E.B. : Si le luxe est à l’avant-garde sur ses sujets du Web 3.0 et du Metaverse, il devient aussi plus accessible en prônant des valeurs d’inclusivité. A sa manière, il se doit d’être accueillant, ne pas s’enfermer. Porter Prada est un signe extérieur de culture, c’est être un intello snob. La griffe reste mystérieuse tout en étant ouverte. Et plus elle parle d’elle, plus elle devient fascinante et mystérieuse.

 

Le Web 3.0 est une formidable opportunité pour le retail et les équipes en magasin qui doivent se digitaliser encore plus pour combler cette envie d’expérientiel. Dans ce nouveau monde, les enseignes auront aussi besoin d’alliés comme Cegid, car elles ne peuvent pas réussir seules.

Eric Briones

Cofondateur de la Paris School of Luxury, directeur général du « Journal du Luxe »

Quels seront selon vous les prochains terrains de jeu du luxe ?

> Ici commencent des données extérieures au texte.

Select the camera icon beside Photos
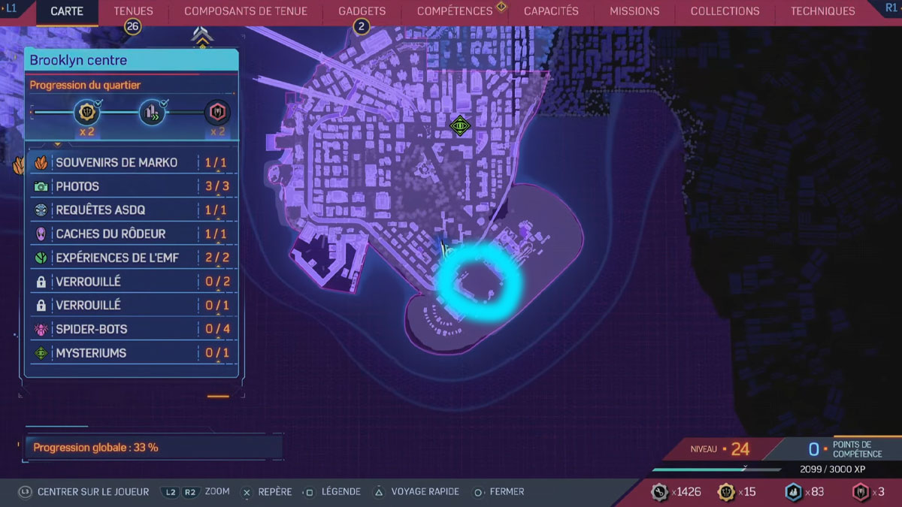The width and height of the screenshot is (902, 507). coord(41,186)
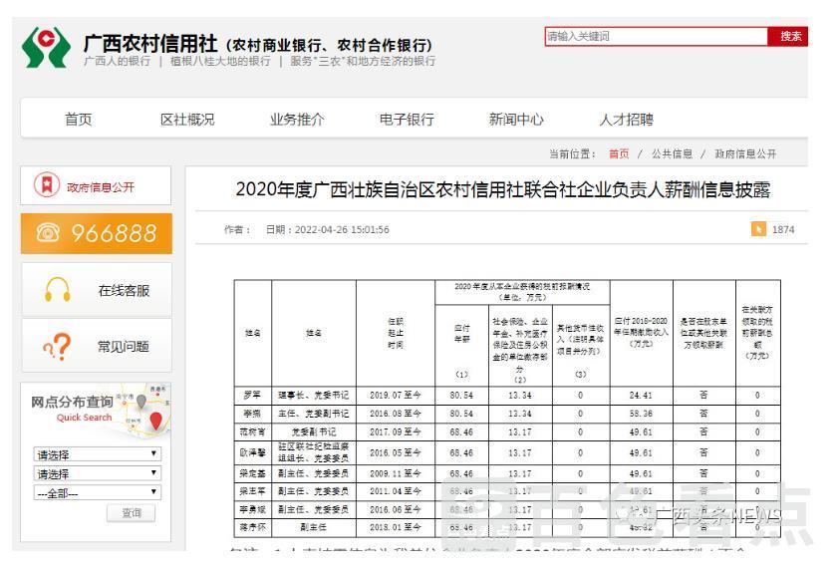Go to the 首页 navigation tab
Image resolution: width=835 pixels, height=574 pixels.
[78, 120]
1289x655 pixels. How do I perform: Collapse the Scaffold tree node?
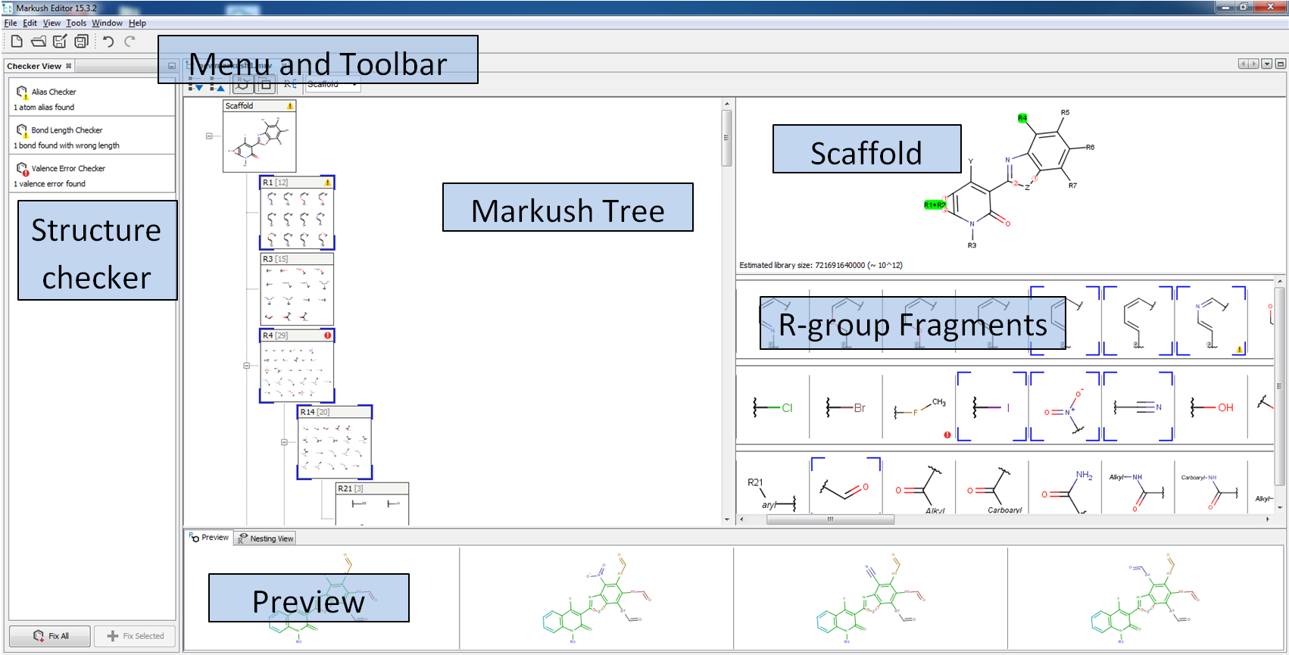pyautogui.click(x=209, y=136)
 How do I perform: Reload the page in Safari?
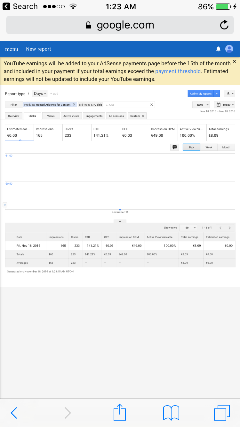[x=224, y=25]
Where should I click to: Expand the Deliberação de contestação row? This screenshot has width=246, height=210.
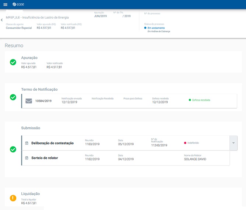tap(233, 143)
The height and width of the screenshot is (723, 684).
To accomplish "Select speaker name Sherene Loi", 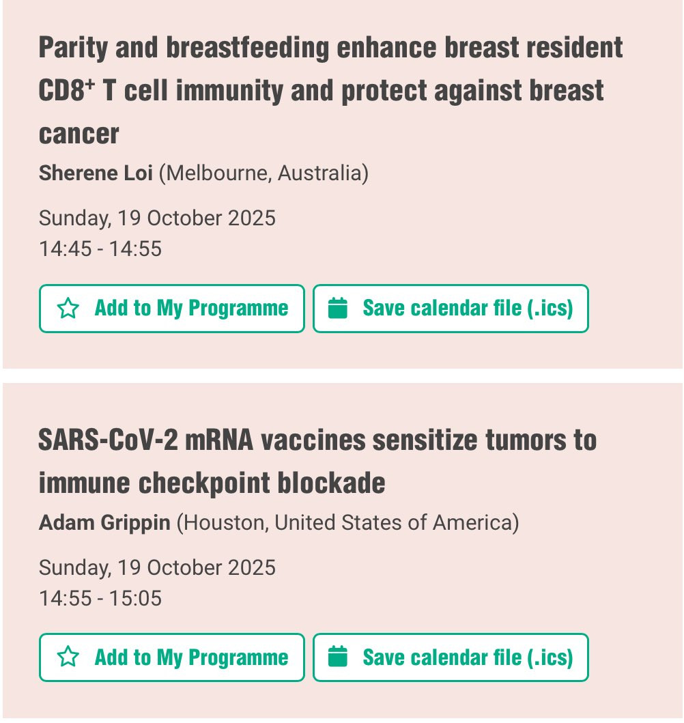I will (96, 173).
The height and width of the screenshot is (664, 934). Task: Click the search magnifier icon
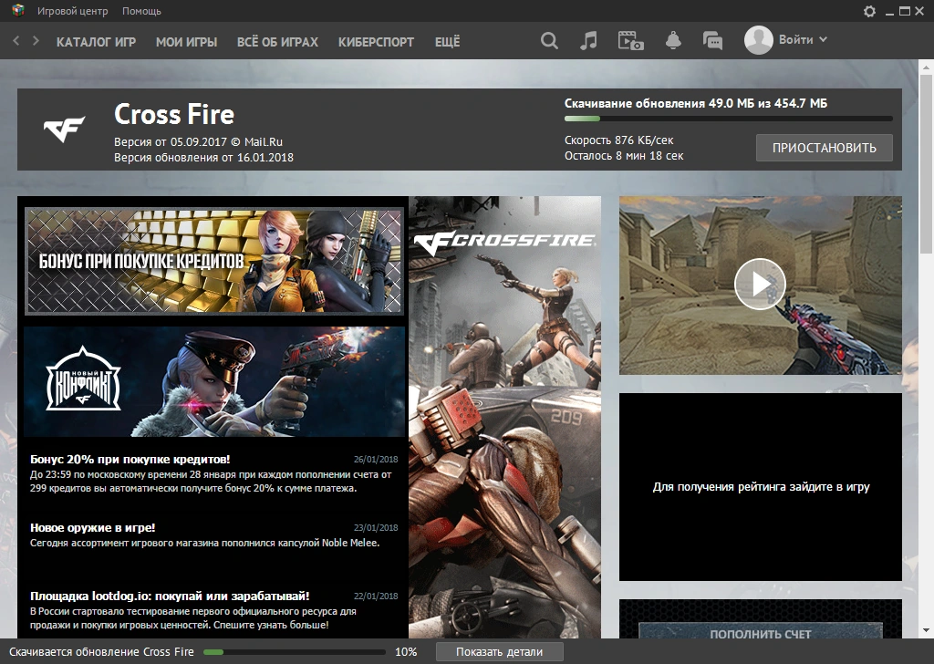pos(549,41)
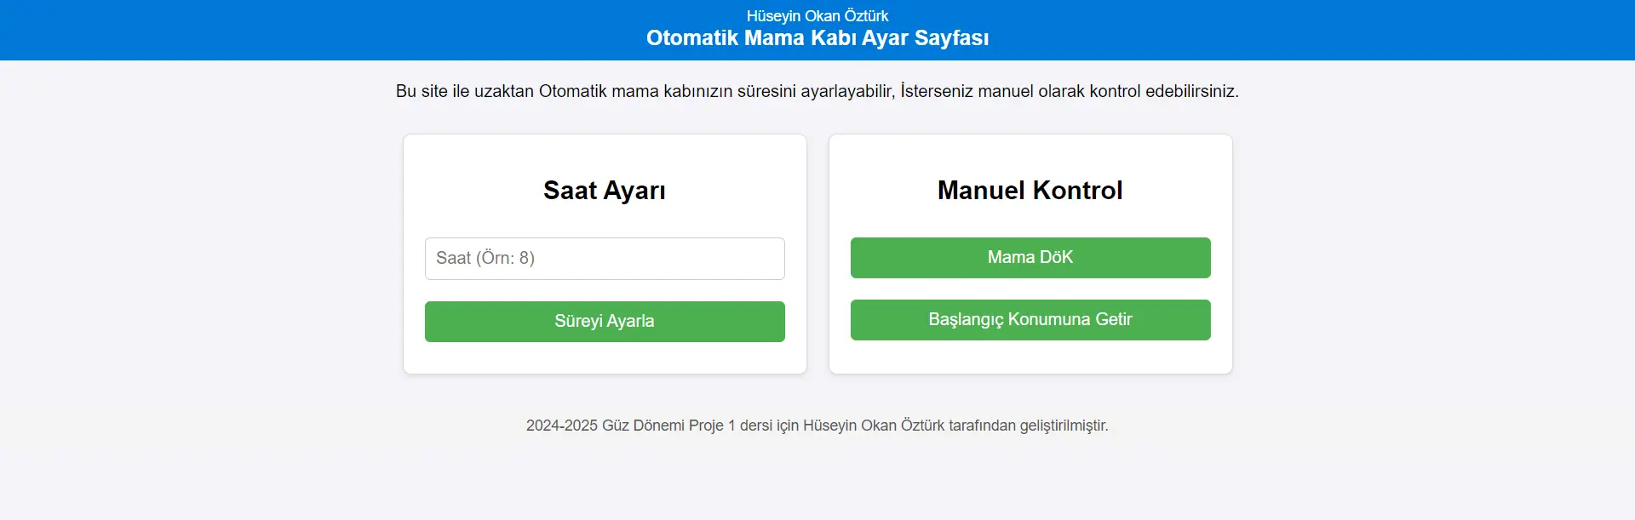The image size is (1635, 520).
Task: Click the site description paragraph
Action: (x=818, y=91)
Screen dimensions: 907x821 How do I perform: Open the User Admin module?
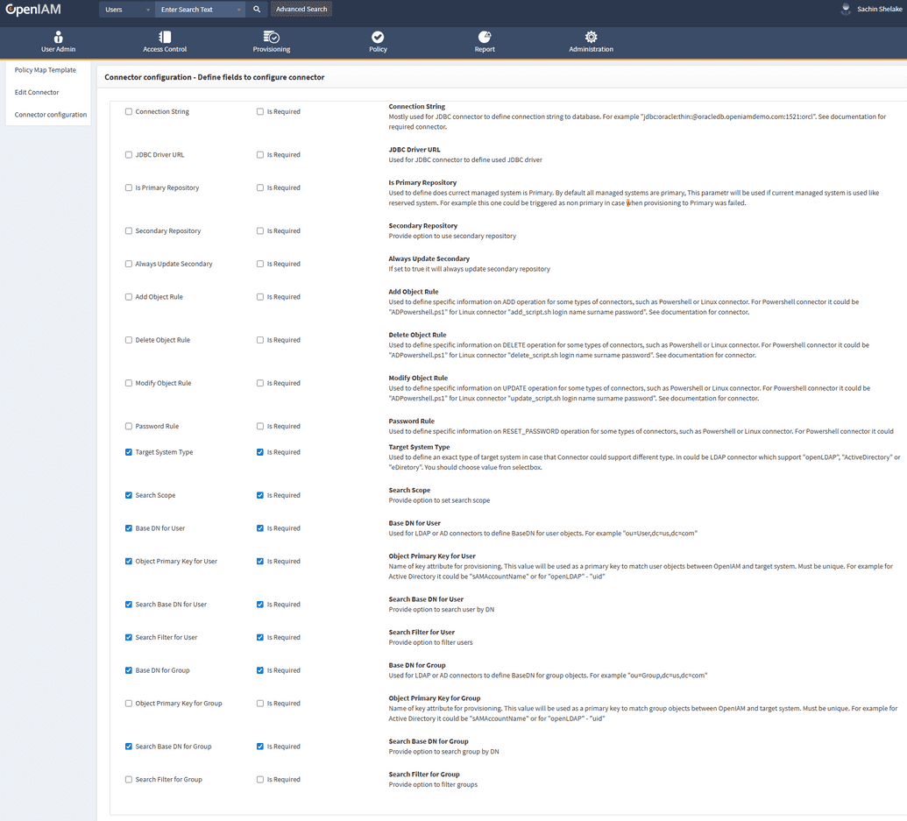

E.B. : Les investissements dans les hôtels de luxe ne sont pas nouveaux mais je vois davantage d’expérimentation dans le domaine de l’hospitality & well being, plus de collaborations aussi à destination de la Gen Z.
Le luxe se réinvente sans cesse et se déplace. Après la Chine, il se tourne vers les Etats-Unis et la Corée. Le luxe adore cette instabilité et ne se repose jamais sur ses lauriers. S’approprier le Web 3. 0 est aussi un énorme challenge dans lequel il va devoir faire preuve d’opportunisme, savoir parler aux communautés qui attendent une communication créative et une « incentivisation ». Ce sera encore plus vrai pour la génération Alpha qui va vouloir gagner de l’argent dans le Metaverse.
Ce nouveau monde est aussi une formidable opportunité pour le retail et les équipes en magasin qui doivent se digitaliser encore plus pour combler cette envie d’expérientiel. La crise sanitaire a déjà transformé le vendeur en animateur de réseau social, j’attends désormais le vendeur 3.0. Il ne sera pas « data scientist » mais il devra maitriser la donnée. Et dans ce nouveau monde, les enseignes auront aussi besoin d’alliés comme Cegid, car elles ne peuvent réussir seules.